• _SELECTED EXCERPT_:
Modifying the buffer returned by getenv() seems like a terrible way to write back a value, because you could only replace it with a string with equal or shorter length. One of the problems setenv() solves is allocation.

It's important to note the difference between reentrant and thread safe. The most obvious implementation of getenv(), which would just loop through environ(7) and do a bunch of strncmp, can safely be re-entered, in that you could interrupt it and call it again and it would produce no ill effect. It just can't be overlapped with writes.

JoshTriplett · on Oct 17, 2023

There's a proposal for that: https://www.owlfolio.org/development/thread-safe-environment...

thayne · on Oct 17, 2023

That would be nice. What is the likelihood this will actually make it into libc implementations and/or become part of the posix standard?

raggi · on Oct 17, 2023

there are lots of programs that access `*environ` directly, so while this might be good, it wouldn’t solve all classes of the problem. There are also uses out there which are performance sensitive (and often just as if not more unsafe, such as holding pointers into the structure over long periods).

threaded programs should probably seriously consider retiring libc, but we don’t currently have a common ground replacement.

• _MATERIAL SHOWN_:

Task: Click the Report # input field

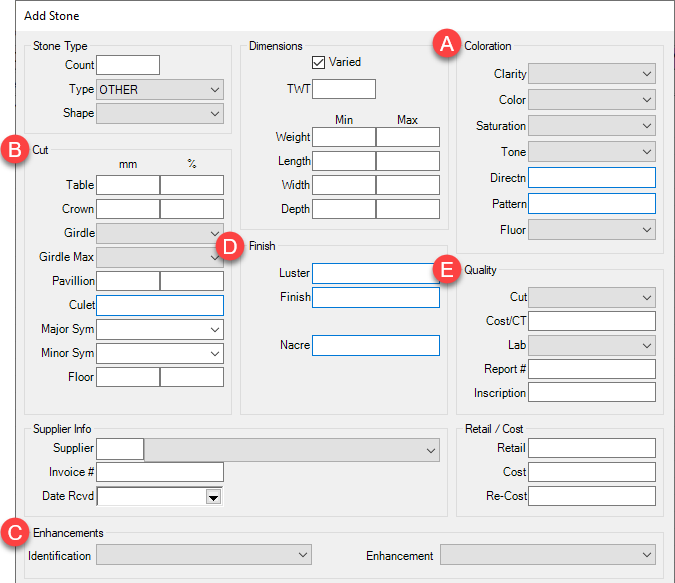Action: tap(591, 369)
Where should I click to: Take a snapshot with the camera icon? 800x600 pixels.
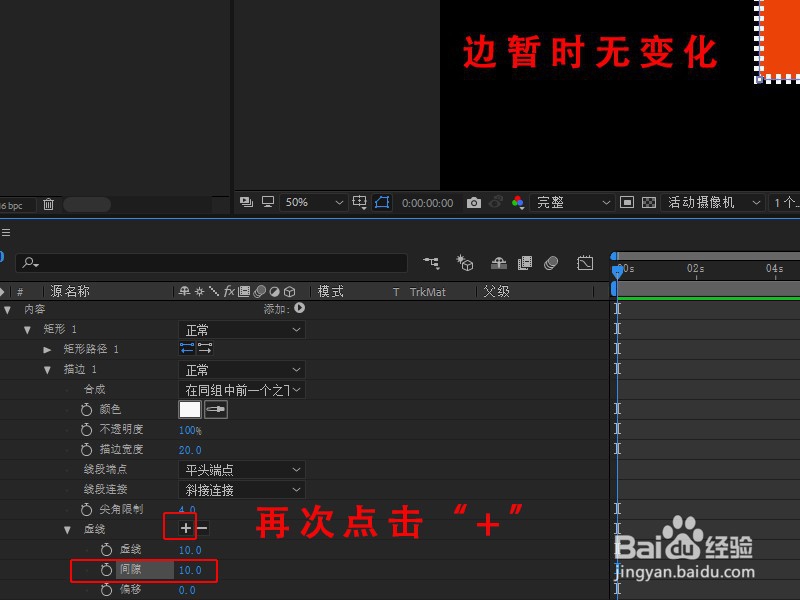pyautogui.click(x=477, y=202)
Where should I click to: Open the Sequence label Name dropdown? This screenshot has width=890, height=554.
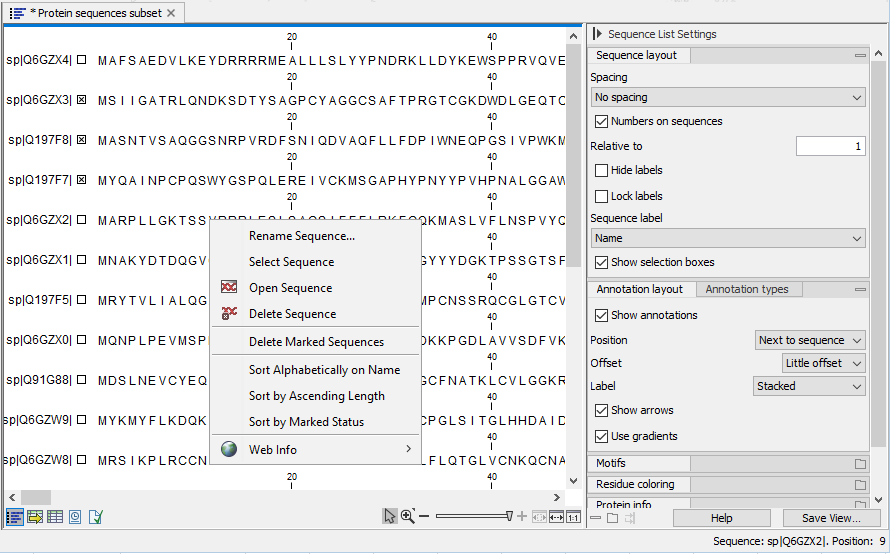(x=727, y=239)
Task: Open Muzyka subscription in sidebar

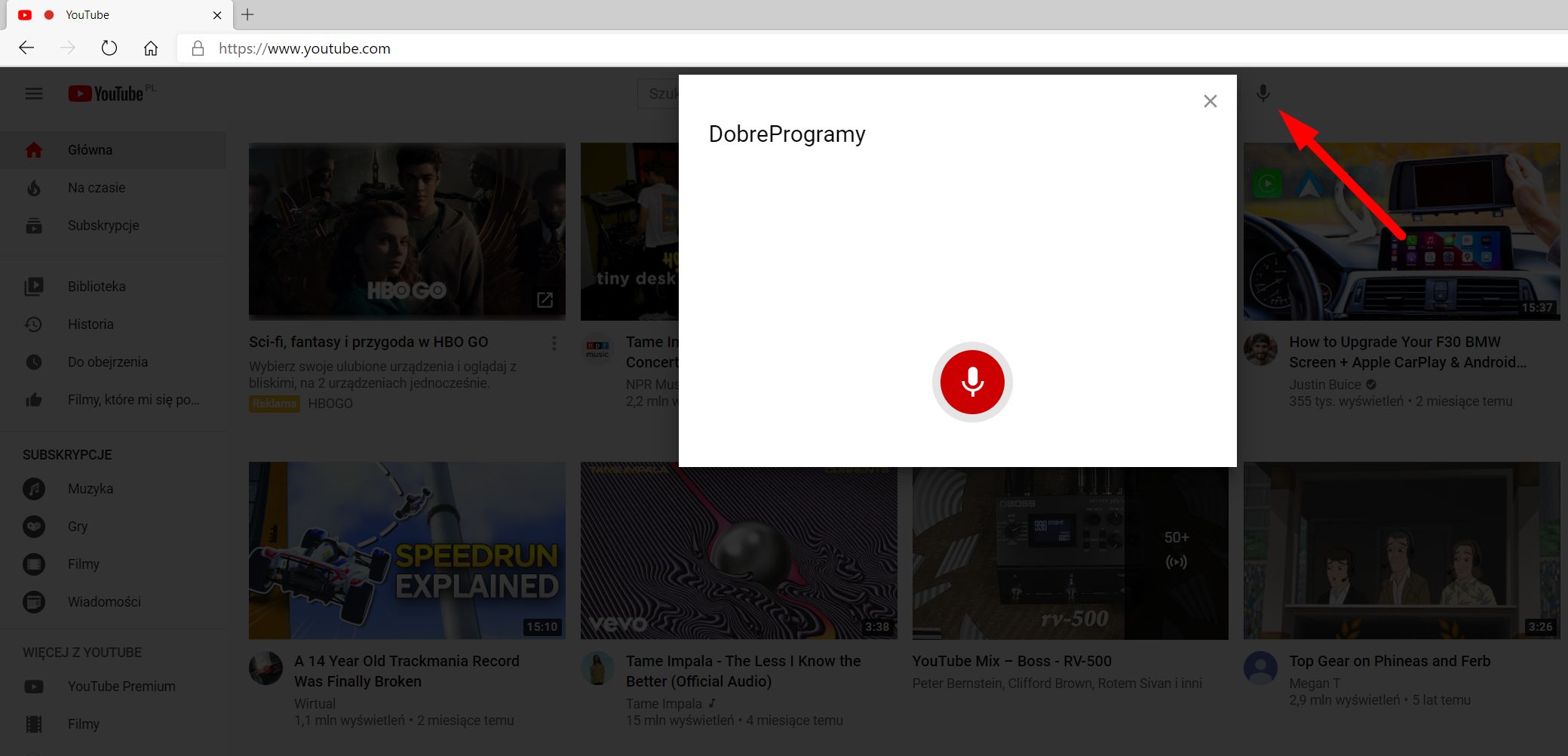Action: (x=90, y=488)
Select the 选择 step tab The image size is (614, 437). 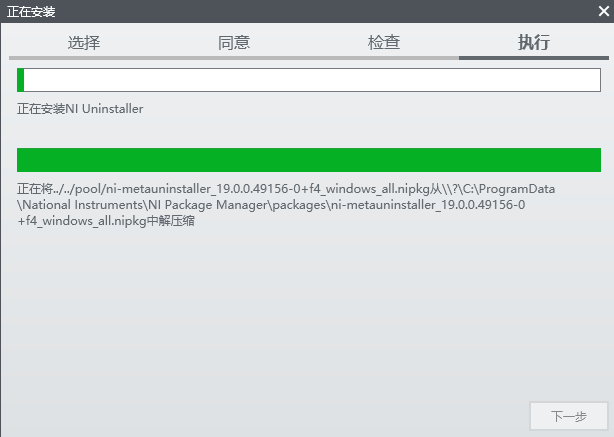coord(84,42)
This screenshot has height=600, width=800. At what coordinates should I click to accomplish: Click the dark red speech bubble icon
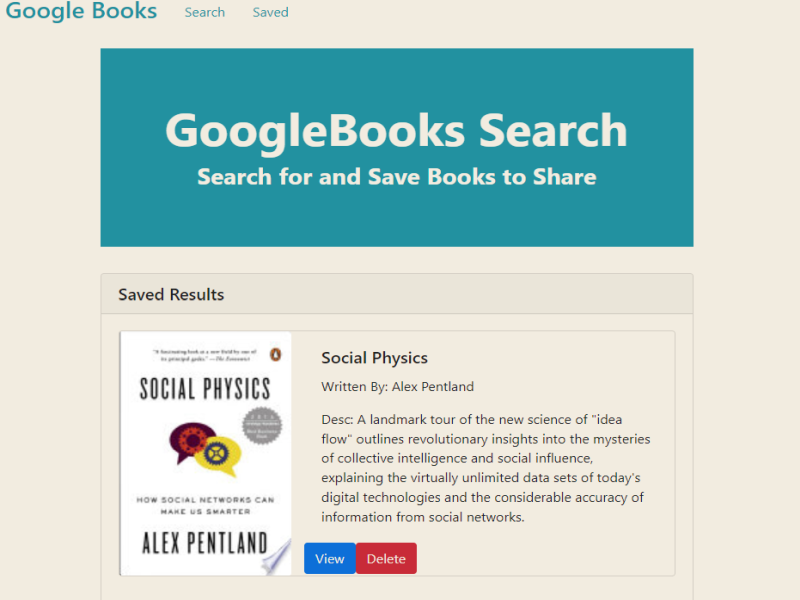[190, 441]
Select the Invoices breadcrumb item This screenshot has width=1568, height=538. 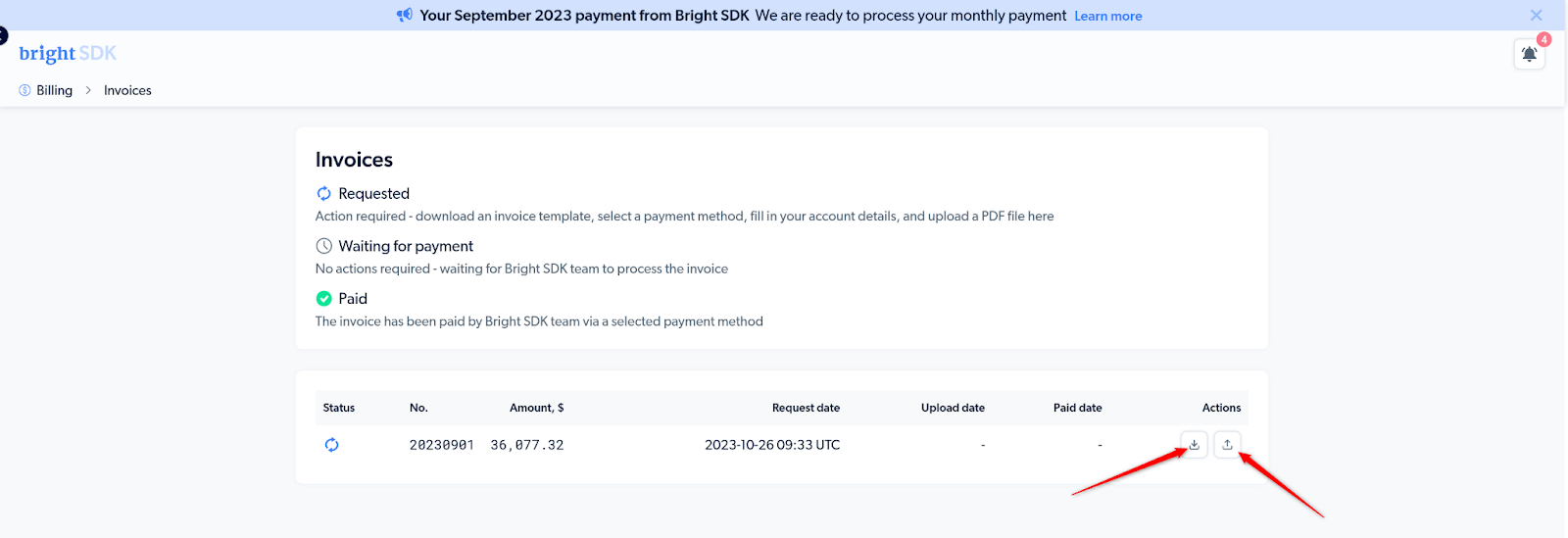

• _EXERCISE GOAL_:
Can you write the next part of the forum thread on getenv() and thread-safe environment access, picking up after its final comment?

• _RESPONSE_:
name related activities are one of the worst areas, contributing significantly to the glibc linkage and abi challenges, but also lacking sufficient standards for alternatives or even consensus to be built quickly.

dundarious · on Oct 17, 2023

Yes, on Linux you can even write `int main(int argc, char* argv[], char* envp[])`.

o11c · on Oct 17, 2023

`envp` is unsafe after `setenv` even in single-threaded programs though. So you really should use `environ`.

FridgeSeal · on Oct 17, 2023

The sarcastic answer to that would be something along the lines of “users should be aware of what they’re doing, and you should be more careful about calling those concurrently anyway/good-luck-have-fun”.

jrmg · on Oct 17, 2023

I’ve been searching around, and you can find a bunch of discussions about this online. Your ’sarcastic’ argument is basically the one I’ve seen in most places.

They could easily be made thread safe, but, paraphrasing, most arguments seem to come down to something like:

“setenv and getenv are POSIX functions, and not defined to lock. Just like many POSIX functions, they’ve _never_ been thread safe, and it’s an error to assume they are. Should we really start papering over client errors in use of a supposedly portable API, even though it’s working as specified? And if we make that choice pragmatically for this instance, should we be trying to do it for _all_ of POSIX? That’s impossible for some things, and would add complexity even where it’s not. For all these reasons, it’s better if these just stay dangerous like they’ve always been.”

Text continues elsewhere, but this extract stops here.